Far from a future fantasy, University of South Australia Professor of Sociology, Anthony Elliott says the Artificial Intelligence revolution is right here, right now.
Co-author of a report – The effective and ethical development of artificial intelligence – commissioned by the National Science and Technology Council and Australia’s Chief Scientist and released in Canberra, Prof Elliott says Australian governments and industries need to integrate an understanding of the impacts of AI into their planning swiftly.
“We are already witnessing the spread of advanced AI which is mobile, situationally aware and adaptive and is in real-time communication with other intelligent machines,” Prof Elliott says.

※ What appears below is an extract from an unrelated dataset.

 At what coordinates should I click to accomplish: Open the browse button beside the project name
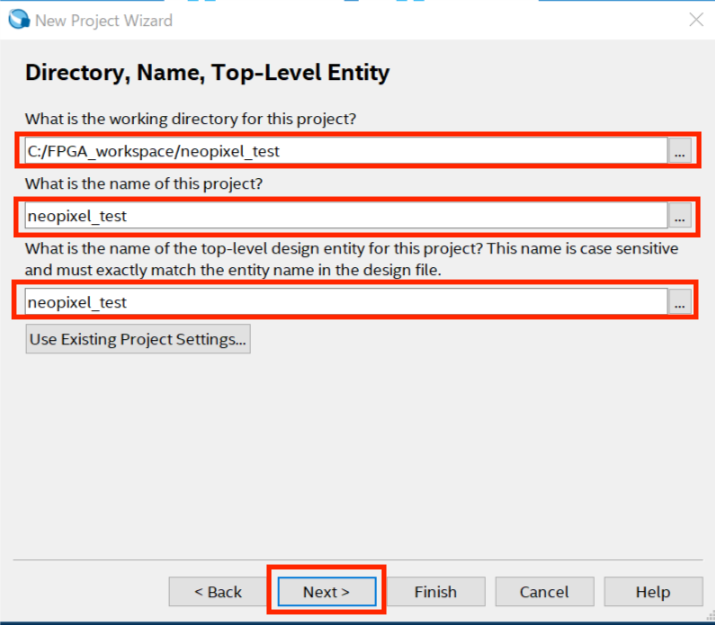680,216
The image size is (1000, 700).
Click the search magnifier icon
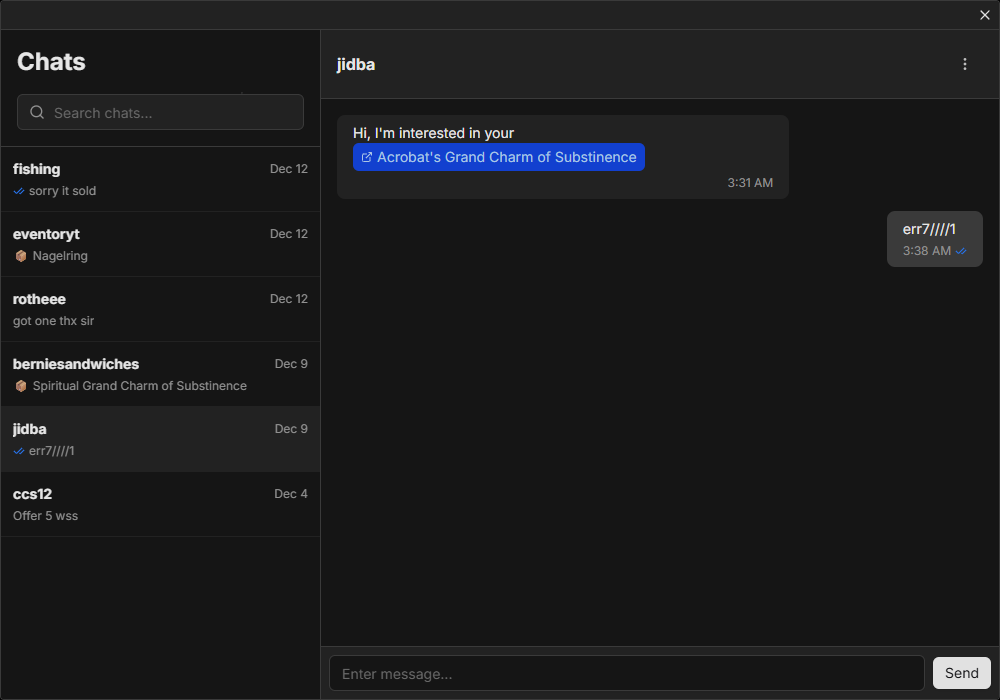click(x=37, y=113)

“Robots move boxes in factories as well as conduct shelf-auditing in supermarkets, and complex algorithms complete tax returns and trade on financial markets – this is all happening now.
“We have to be much more interventionist, and craft policy-thinking to cope with the unexpected, unanticipated shifts stemming from the digital revolution.”

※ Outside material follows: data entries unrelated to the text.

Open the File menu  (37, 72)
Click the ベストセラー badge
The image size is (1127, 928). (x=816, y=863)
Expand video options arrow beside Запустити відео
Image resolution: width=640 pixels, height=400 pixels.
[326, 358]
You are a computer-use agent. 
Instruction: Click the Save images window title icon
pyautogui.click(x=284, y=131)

The report, undertaken by the Australian Council of Learned Academies and supported by the Department of Prime Minister and Cabinet, the Australian Research Council, and the Department of Industry, Innovation and Science – sets out a far-reaching series of findings seeking to improve Australia’s economic, societal and environmental well-being.
Author of a major new book The Culture of AI, Professor Elliott, says the ACOLA report will be highly significant for the governance and harnessing of AI for 21st-Century Australia.

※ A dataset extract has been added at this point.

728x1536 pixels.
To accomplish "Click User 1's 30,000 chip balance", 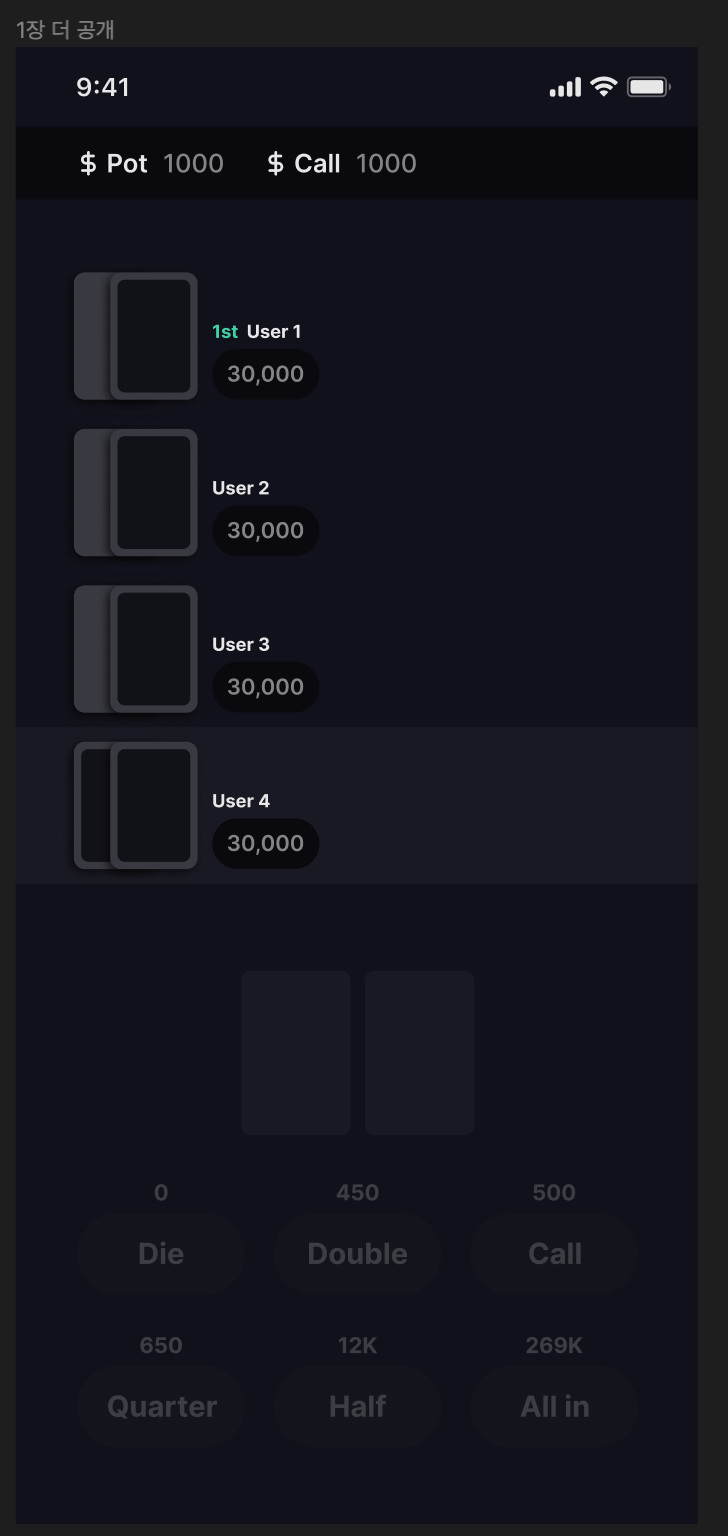I will [x=265, y=374].

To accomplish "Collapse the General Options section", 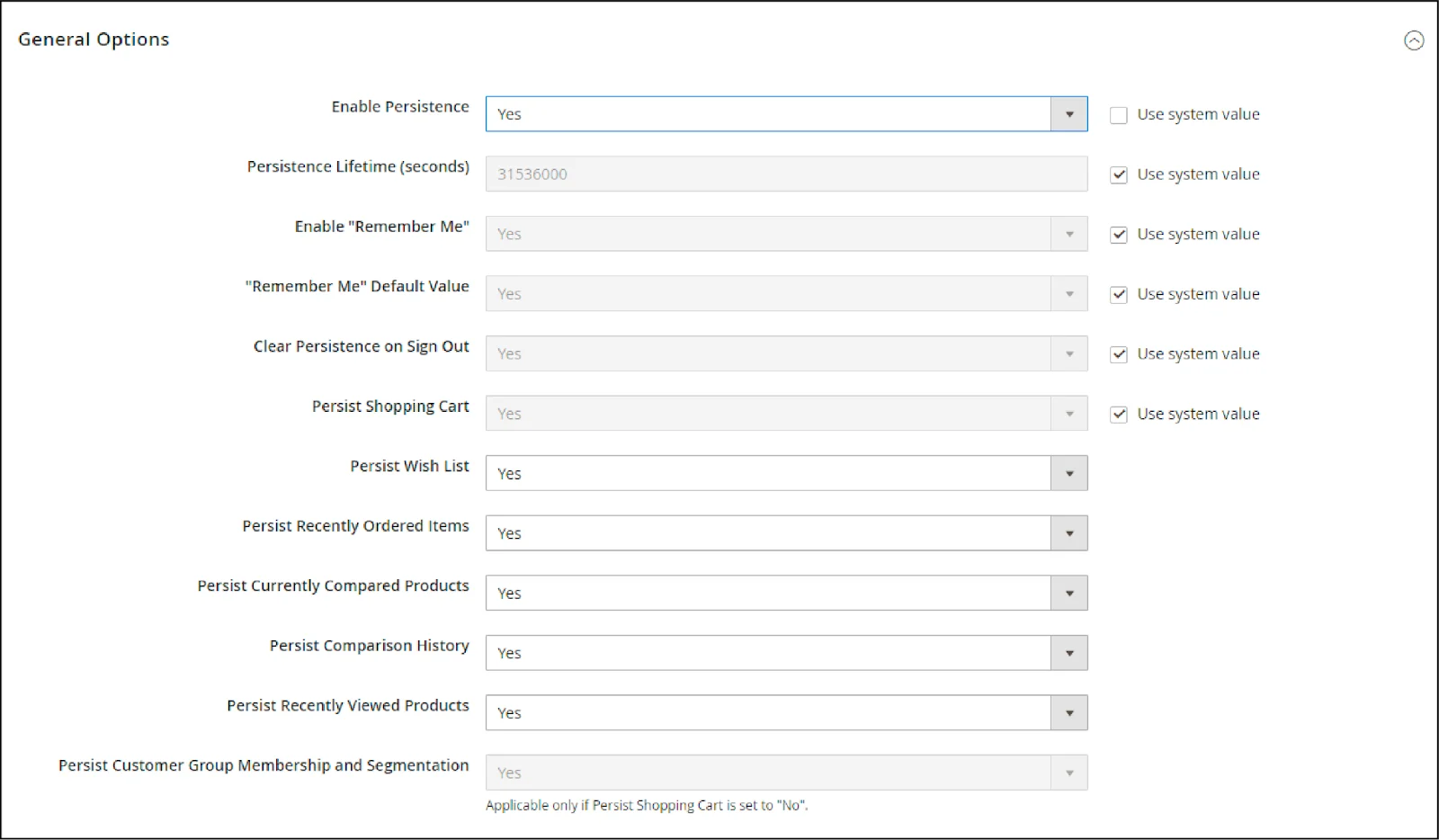I will [1414, 40].
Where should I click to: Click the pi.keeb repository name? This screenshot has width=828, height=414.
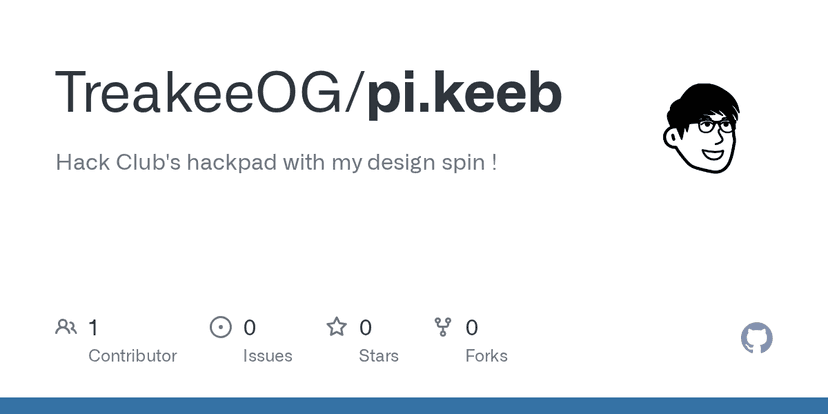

“Australia has come to this review quite late – most advanced countries have already completed government-sponsored reviews of AI,” Prof Elliott says.
“In the UK, the House of Lords Select Committee on AI really set the bench-mark for the kind of policy-rich analysis that governments require.”
He says now that the ACOLA report has been delivered it is an important start for public discussion in Australia about AI.
“What is now urgently needed is a national summit on AI – involving politicians, policy-makers, business and industry leaders, and community representatives,” Prof Elliott says.
“A summit would provide an opportunity to consider how Australia might best fashion a common framework for the ethical development of AI, both at the domestic and global levels.”
The ACOLA report sets out parameters for a clear national AI framework which will be vital to a range of emerging ethical, legal and social issues facing Australia this century.
The main elements of that national framework include:
- Educational offerings that foster public understanding and awareness of AI.
- Guidelines and advice for procurement of AI, especially for the public sector and SMEs.
- Enhanced and responsive governance and regulatory mechanisms to deal with issues arising from cyber-physical systems and AI.
- Integrated interdisciplinary design and development requirements for AI and cyber-physical systems that have positive social impacts.
- Investment in the core science of AI and translational research, as well as in AI skills.
Prof Elliott says the real challenge ahead for Australia is finding a balance between innovation and risk.
“We need to find a way to balance the promise of unprecedented technological transformation of manufacturing, infrastructure and the economy on the one side, and the growing risks of technological unemployment and autonomous weapons on the other,” he says.